_WHAT THE TASK ASKS:_
After repeating the line containing "Task: Click the Land label", stop; until then, repeat each line of the listing below exactly, starting with the first.

_DATA PROVIDED:_

====

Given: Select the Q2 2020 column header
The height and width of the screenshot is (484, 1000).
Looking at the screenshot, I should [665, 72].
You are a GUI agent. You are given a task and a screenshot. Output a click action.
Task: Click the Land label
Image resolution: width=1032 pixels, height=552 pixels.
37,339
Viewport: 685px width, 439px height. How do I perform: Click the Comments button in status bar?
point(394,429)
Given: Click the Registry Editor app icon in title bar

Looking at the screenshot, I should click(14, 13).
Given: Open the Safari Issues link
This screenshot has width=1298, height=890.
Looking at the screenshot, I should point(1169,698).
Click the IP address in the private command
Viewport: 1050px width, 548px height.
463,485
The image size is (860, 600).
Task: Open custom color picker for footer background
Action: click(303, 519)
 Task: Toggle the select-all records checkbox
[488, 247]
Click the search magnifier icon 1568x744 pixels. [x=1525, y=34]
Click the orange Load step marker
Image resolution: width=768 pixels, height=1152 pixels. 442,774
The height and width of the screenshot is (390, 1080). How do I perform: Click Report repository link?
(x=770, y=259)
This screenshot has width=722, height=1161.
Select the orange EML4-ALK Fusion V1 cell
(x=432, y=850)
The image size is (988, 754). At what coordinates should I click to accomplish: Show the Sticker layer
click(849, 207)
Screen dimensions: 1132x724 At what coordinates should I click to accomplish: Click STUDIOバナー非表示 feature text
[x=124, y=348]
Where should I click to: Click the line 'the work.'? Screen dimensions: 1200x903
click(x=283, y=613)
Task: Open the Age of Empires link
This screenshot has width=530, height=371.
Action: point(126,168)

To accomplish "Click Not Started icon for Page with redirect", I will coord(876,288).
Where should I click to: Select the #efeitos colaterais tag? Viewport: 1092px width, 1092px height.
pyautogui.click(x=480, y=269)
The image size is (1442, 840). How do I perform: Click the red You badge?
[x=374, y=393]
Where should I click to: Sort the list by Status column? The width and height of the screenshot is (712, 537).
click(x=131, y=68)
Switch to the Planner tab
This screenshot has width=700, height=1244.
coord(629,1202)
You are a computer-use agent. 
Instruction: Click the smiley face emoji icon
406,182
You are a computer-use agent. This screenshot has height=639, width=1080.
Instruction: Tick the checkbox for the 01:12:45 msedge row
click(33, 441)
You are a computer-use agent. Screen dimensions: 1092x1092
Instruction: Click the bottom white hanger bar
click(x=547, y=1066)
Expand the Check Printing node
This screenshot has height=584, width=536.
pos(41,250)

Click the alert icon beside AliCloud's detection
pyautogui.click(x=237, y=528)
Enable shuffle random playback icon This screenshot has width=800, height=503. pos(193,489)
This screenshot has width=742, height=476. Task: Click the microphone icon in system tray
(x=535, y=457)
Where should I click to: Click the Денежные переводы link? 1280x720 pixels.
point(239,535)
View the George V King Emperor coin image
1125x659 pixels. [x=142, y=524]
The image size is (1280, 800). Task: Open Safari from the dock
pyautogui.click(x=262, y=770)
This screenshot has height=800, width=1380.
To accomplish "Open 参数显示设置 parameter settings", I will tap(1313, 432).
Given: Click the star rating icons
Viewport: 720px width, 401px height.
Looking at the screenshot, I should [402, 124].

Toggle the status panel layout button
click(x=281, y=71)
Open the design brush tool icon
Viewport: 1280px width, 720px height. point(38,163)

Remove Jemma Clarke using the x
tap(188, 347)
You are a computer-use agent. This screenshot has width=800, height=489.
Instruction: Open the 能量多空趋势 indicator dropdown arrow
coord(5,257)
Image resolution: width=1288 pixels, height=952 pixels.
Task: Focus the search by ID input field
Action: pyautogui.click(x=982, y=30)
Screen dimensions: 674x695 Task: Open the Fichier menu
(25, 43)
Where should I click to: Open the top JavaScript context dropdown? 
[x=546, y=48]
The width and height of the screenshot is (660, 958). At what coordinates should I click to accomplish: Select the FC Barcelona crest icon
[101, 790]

====

_RESULT OF THIS EXERCISE:_
Given: Select the Q2 2020 column header
The height and width of the screenshot is (484, 1000).
Looking at the screenshot, I should [665, 72].
You are a GUI agent. You are given a task and a screenshot. Output a click action.
Task: Click the Land label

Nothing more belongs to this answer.